*Extract to read*:
UNITED STATES
SECURITIES AND EXCHANGE COMMISSION
WASHINGTON, DC 20549
FORM 8-K
Current Report
Pursuant to Section 13 or 15(d) of The
Securities Exchange Act of 1934
Date of Report (Date of earliest event reported): August 24, 2011
Kewaunee Scientific Corporation
(Exact name of registrant as specified in its charter)
Delaware | 0-5286 | 38-0715562 | ||
(State or other jurisdiction of incorporation or organization) |
(Commission File Number) |
(IRS Employer Identification No.) |
2700 West Front Street
Statesville, NC 28677
(Address of principal executive offices) (Zip Code)
Registrants telephone number, including area code: (704) 873-7202
N/A
(Former name or former address, if changed since last report)
Check the appropriate box below if the Form 8-K filing is intended to simultaneously satisfy the filing obligation of the registrant under any of the following provisions:
¨ | Written communications pursuant to Rule 425 under the Securities Act (17 CFR 230.425) |
¨ | Soliciting material pursuant to Rule 14a-12 under the Exchange Act (17 CFR 240.14a-12) |
¨ | Pre-commencement communications pursuant to Rule 14d-2(b) under the Exchange Act (17 CFR 240.14d-2(b)) |
¨ | Pre-commencement communications pursuant to Rule 13e-4(c) under the Exchange Act (17 CFR 240.13e-4(c)) |
Item 1.01. | Entry into a Material Definitive Agreement. |
On August 25, 2011, the Company entered into an Amendment No. 1 to Amended and Restated Loan and Security Agreement (the Amendment) with The Bank of America, N.A.(the Bank). The Amendment amends certain provisions of the Amended and Restated Loan and Security Agreement by and between the Company and the Bank, dated as of August 2, 2010 (the Loan Agreement), consisting of (1) a $14,000,000 revolving credit facility that matures on July 31, 2012 (the Line of Credit) and (2) a term loan in the amount of $4,000,000 that matures on August 1, 2017.

*Objective*: In the Kewaunee Scientific filing, on what date does the $4,000,000 term loan mature?

Data items

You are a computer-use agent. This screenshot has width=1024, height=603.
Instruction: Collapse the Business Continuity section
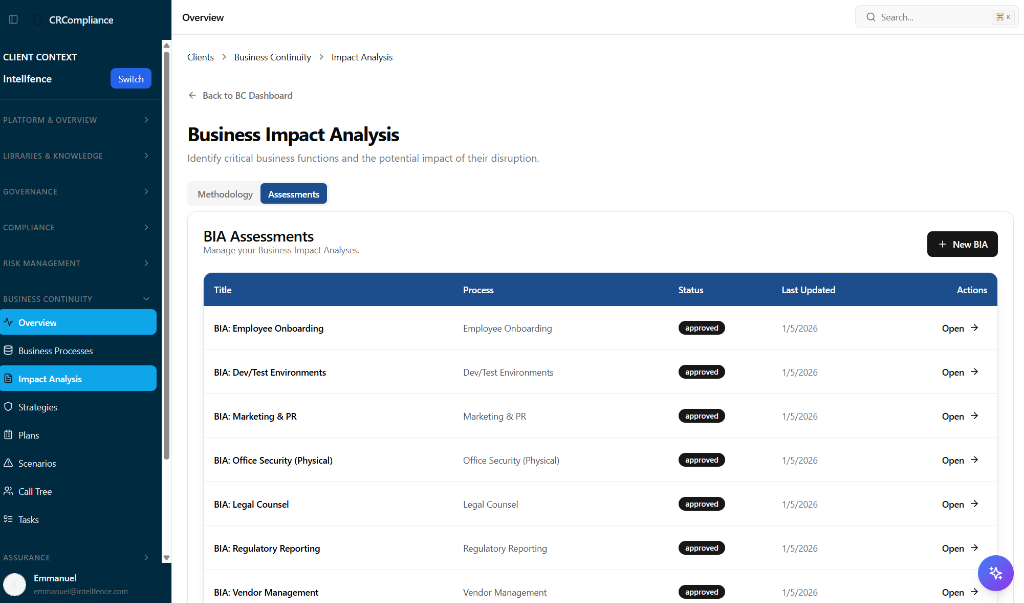point(146,299)
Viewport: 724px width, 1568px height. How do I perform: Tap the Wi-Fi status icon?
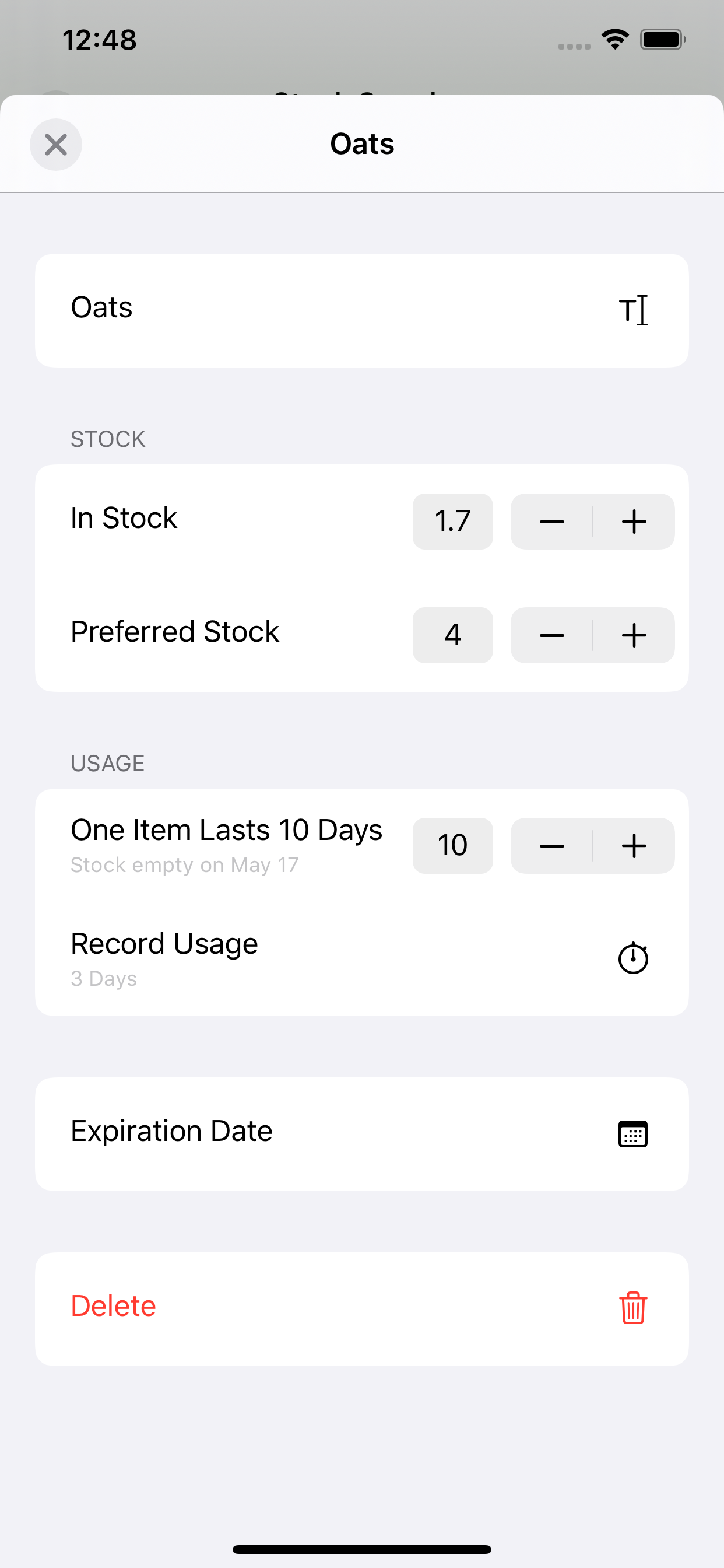click(x=615, y=40)
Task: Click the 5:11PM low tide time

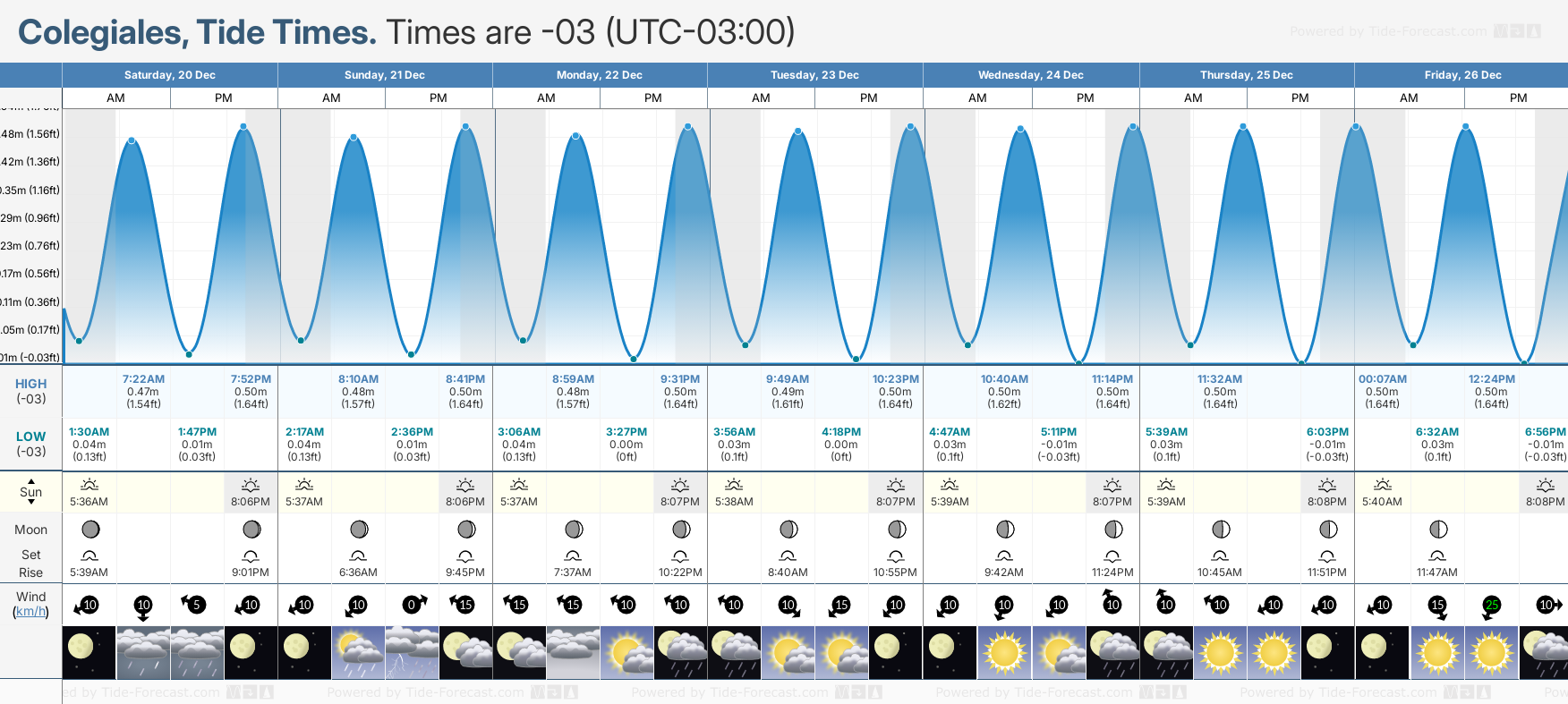Action: click(1059, 432)
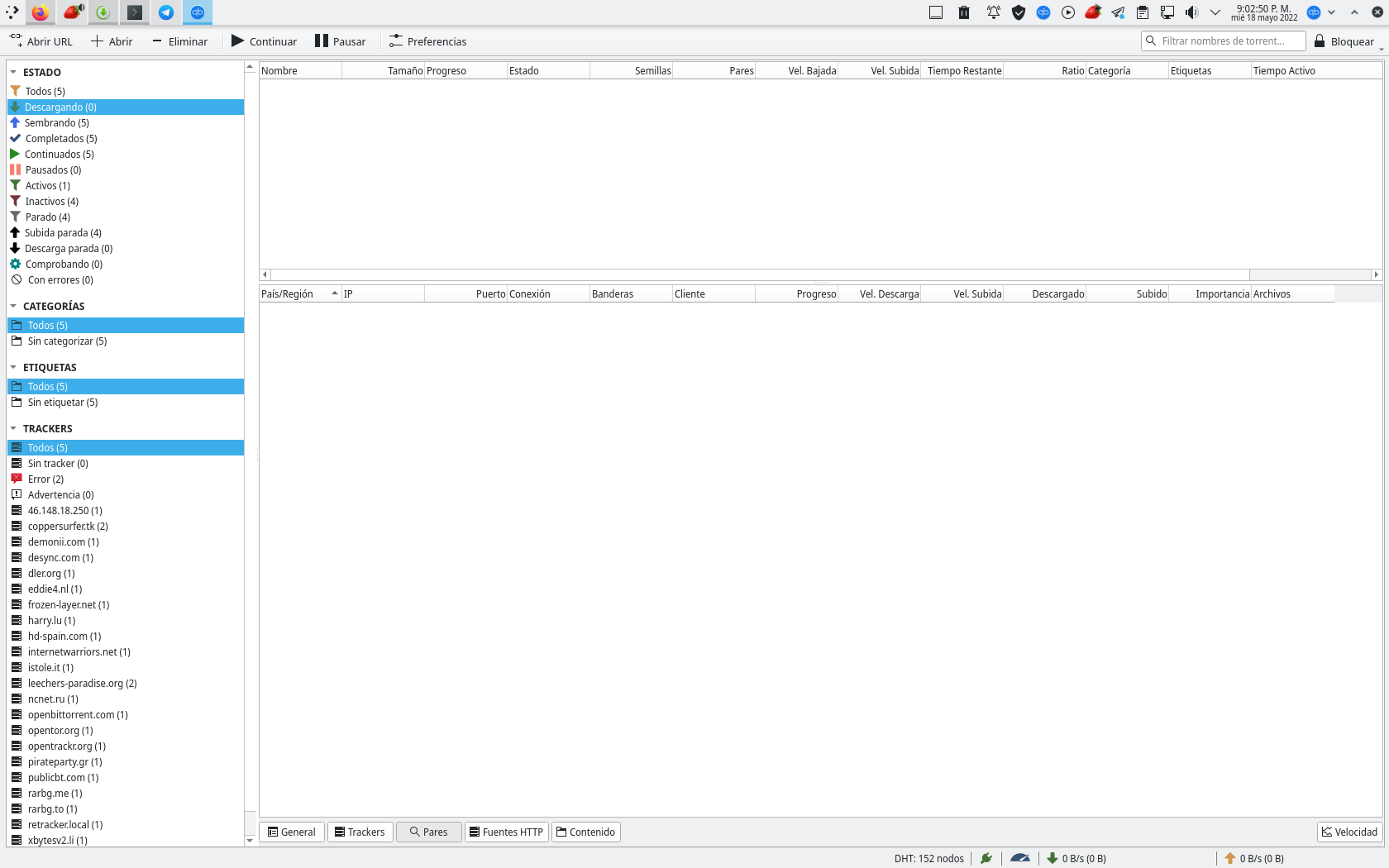Click the qBittorrent tray icon
Screen dimensions: 1389x868
[1043, 12]
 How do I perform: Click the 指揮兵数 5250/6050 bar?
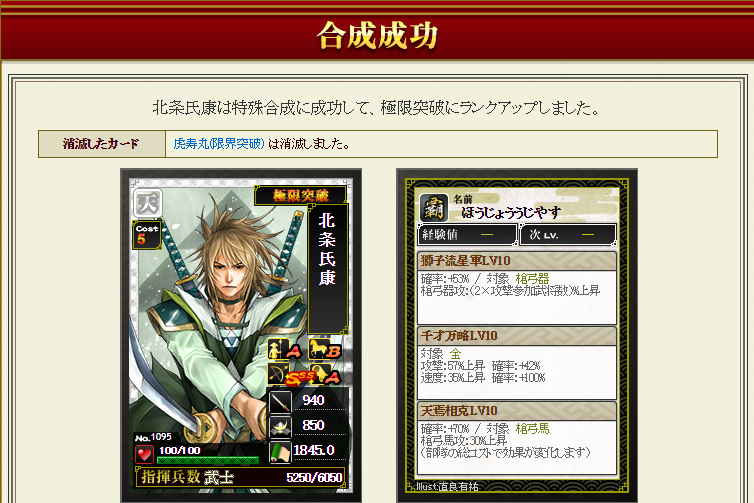[x=240, y=477]
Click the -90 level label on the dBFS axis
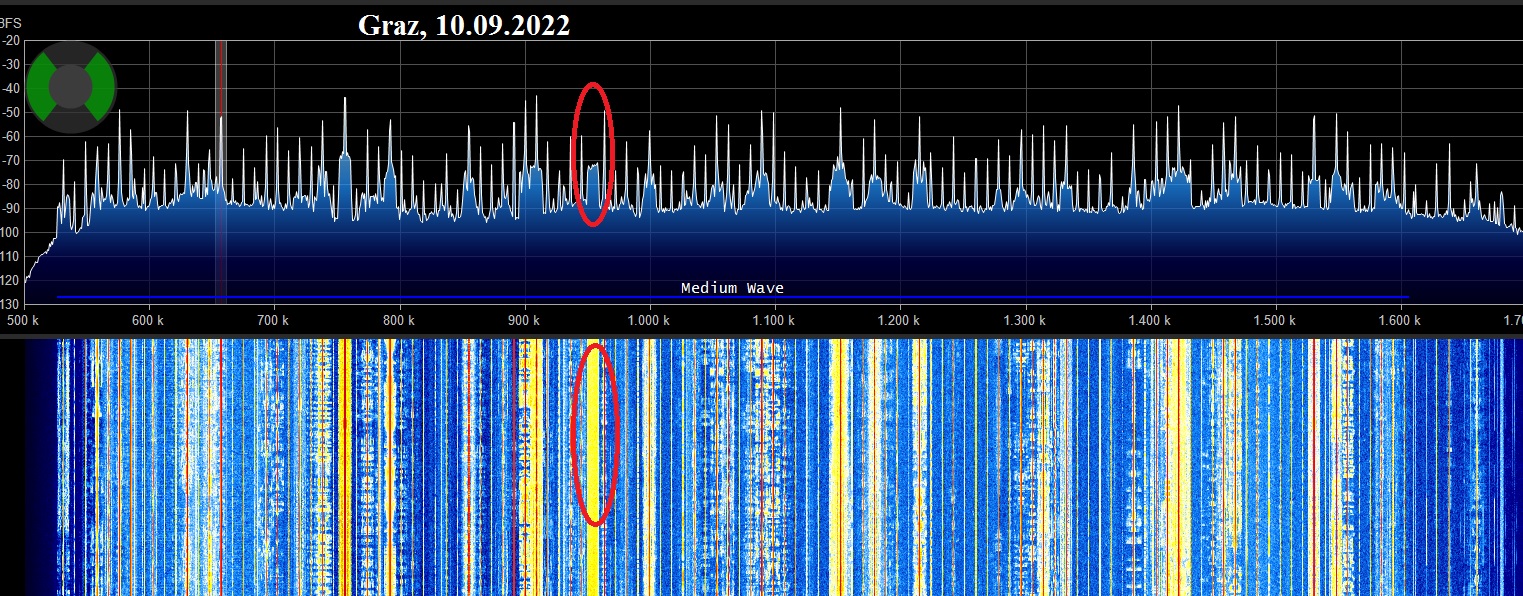The width and height of the screenshot is (1523, 596). (12, 209)
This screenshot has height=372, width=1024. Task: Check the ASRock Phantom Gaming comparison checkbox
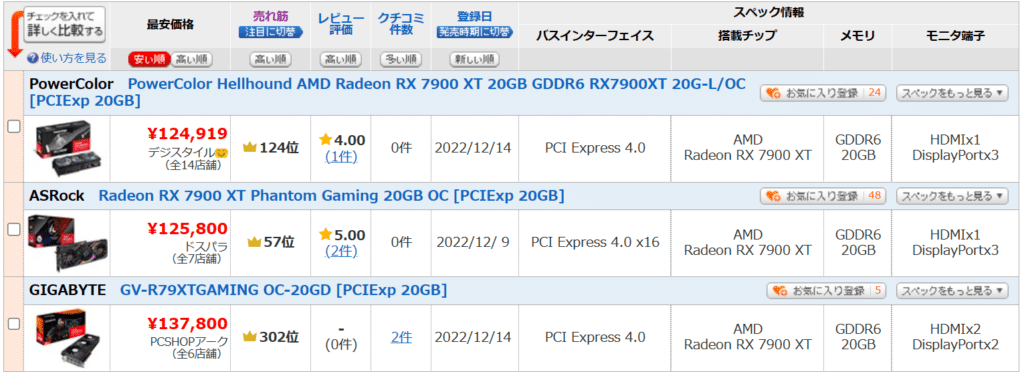pos(13,229)
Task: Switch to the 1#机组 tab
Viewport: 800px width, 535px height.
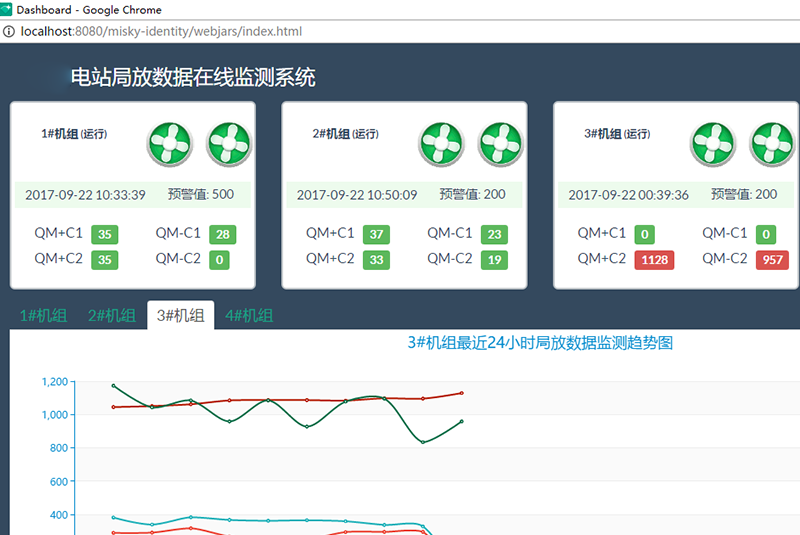Action: pos(43,316)
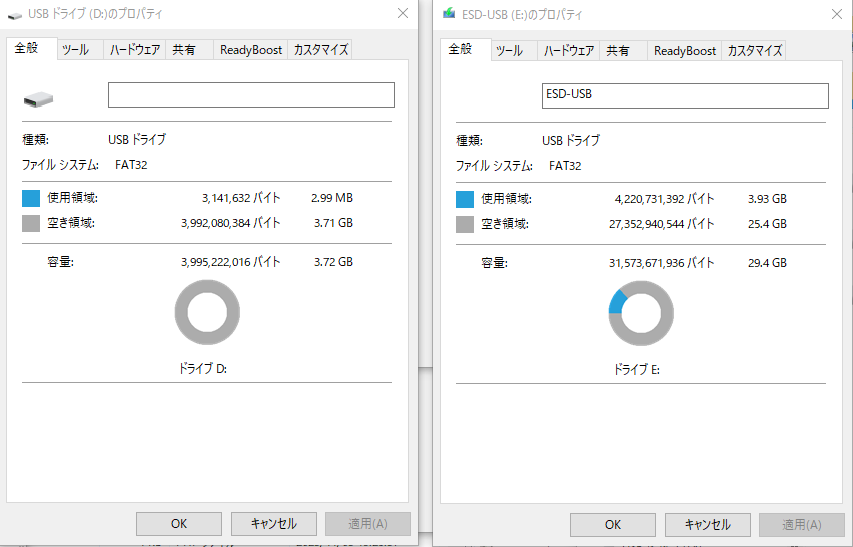Click the ESD-USB volume label text field
Screen dimensions: 853x547
(x=685, y=95)
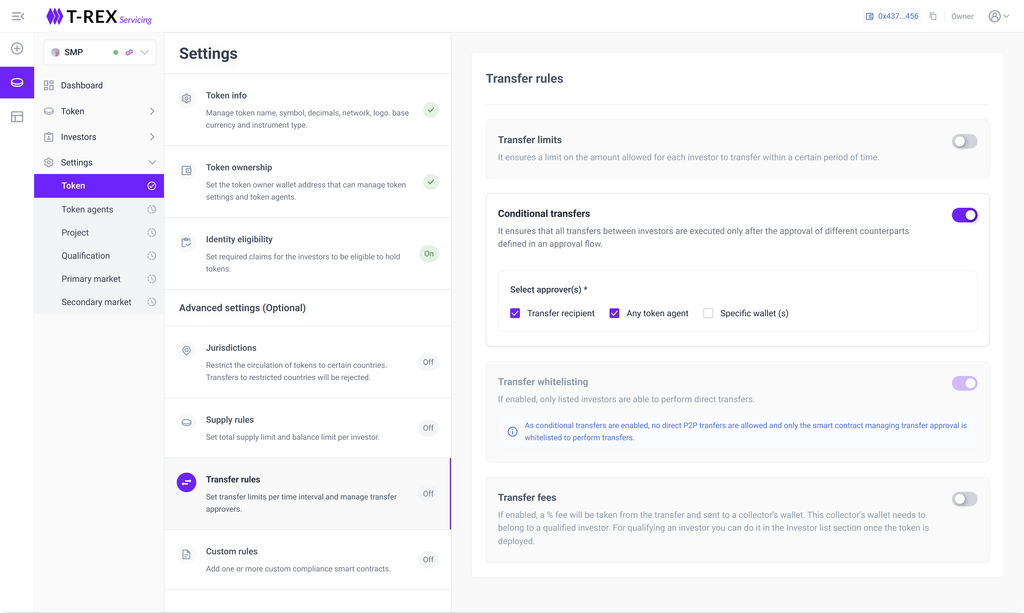Click the link chain icon next to SMP
This screenshot has height=613, width=1024.
(129, 52)
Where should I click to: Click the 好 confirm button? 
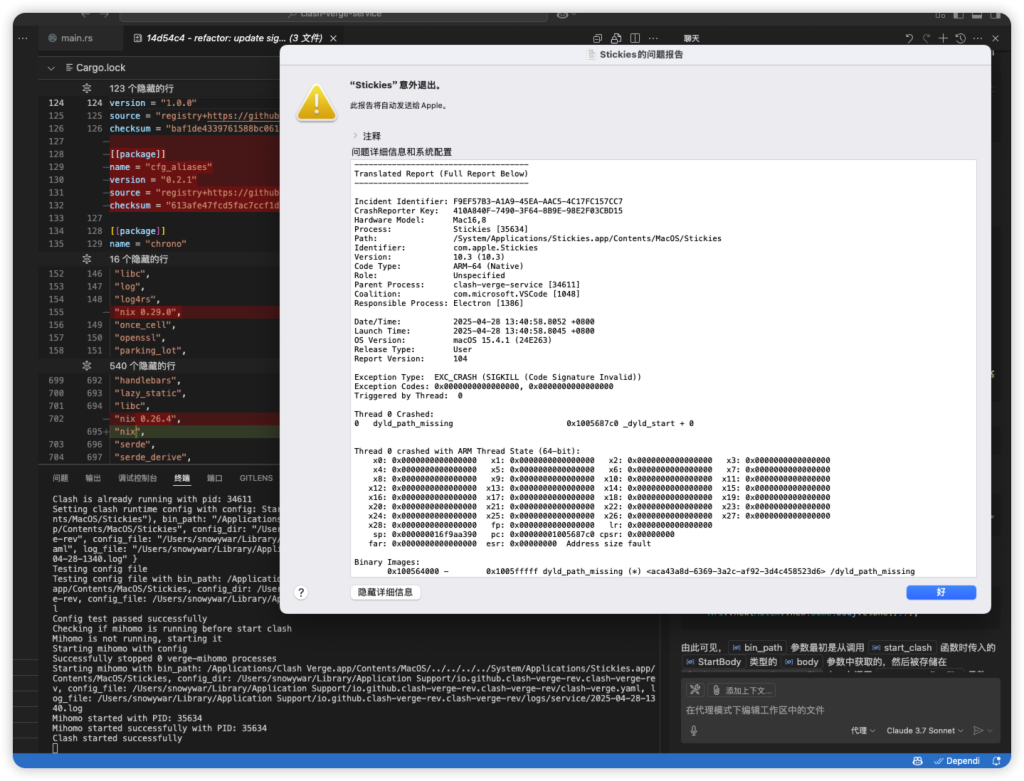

*Expected answer*: August 1, 2017.